- **Aim of the exercise**: Copy every line word for word, from the line containing "The image size" down to the end of the items, and leave the pictures out.

------------------------------------------------

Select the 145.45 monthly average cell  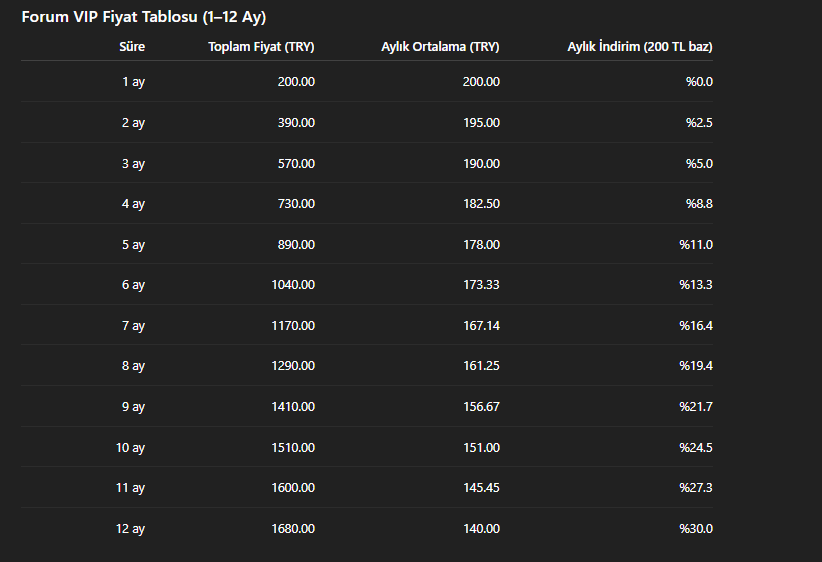pyautogui.click(x=481, y=488)
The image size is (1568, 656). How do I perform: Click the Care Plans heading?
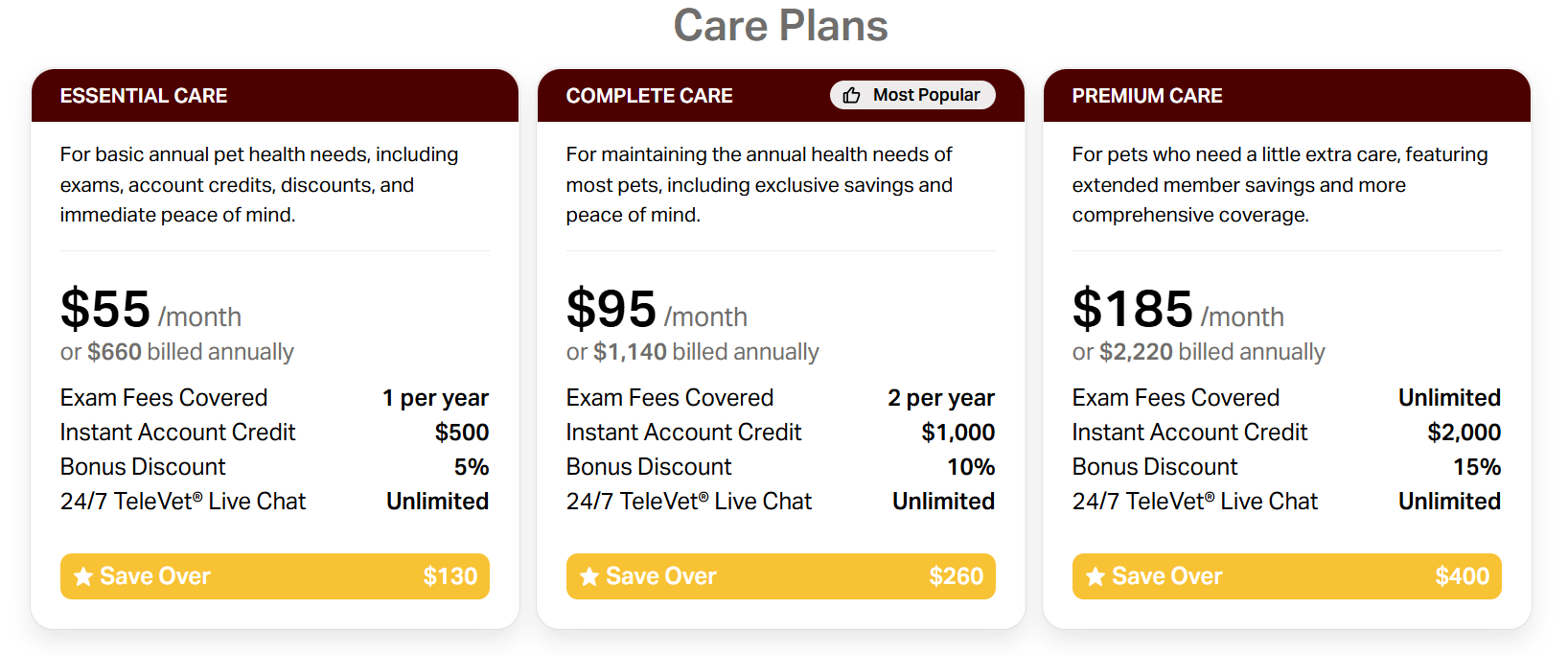coord(780,26)
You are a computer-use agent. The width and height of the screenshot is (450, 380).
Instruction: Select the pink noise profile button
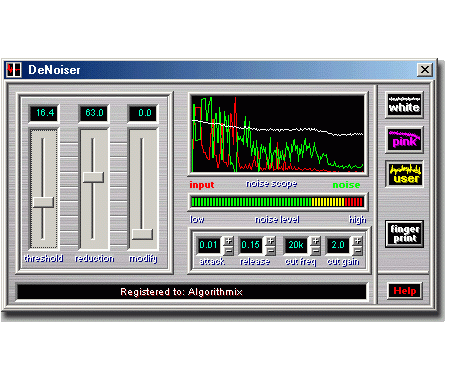tap(404, 140)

------------------------------------------------

- **Response**:
The image size is (1568, 656). How do I perform: Click the Care Plans heading?
coord(780,26)
You are a computer-use agent. The width and height of the screenshot is (450, 380).
Instruction: Select the pink noise profile button
tap(404, 140)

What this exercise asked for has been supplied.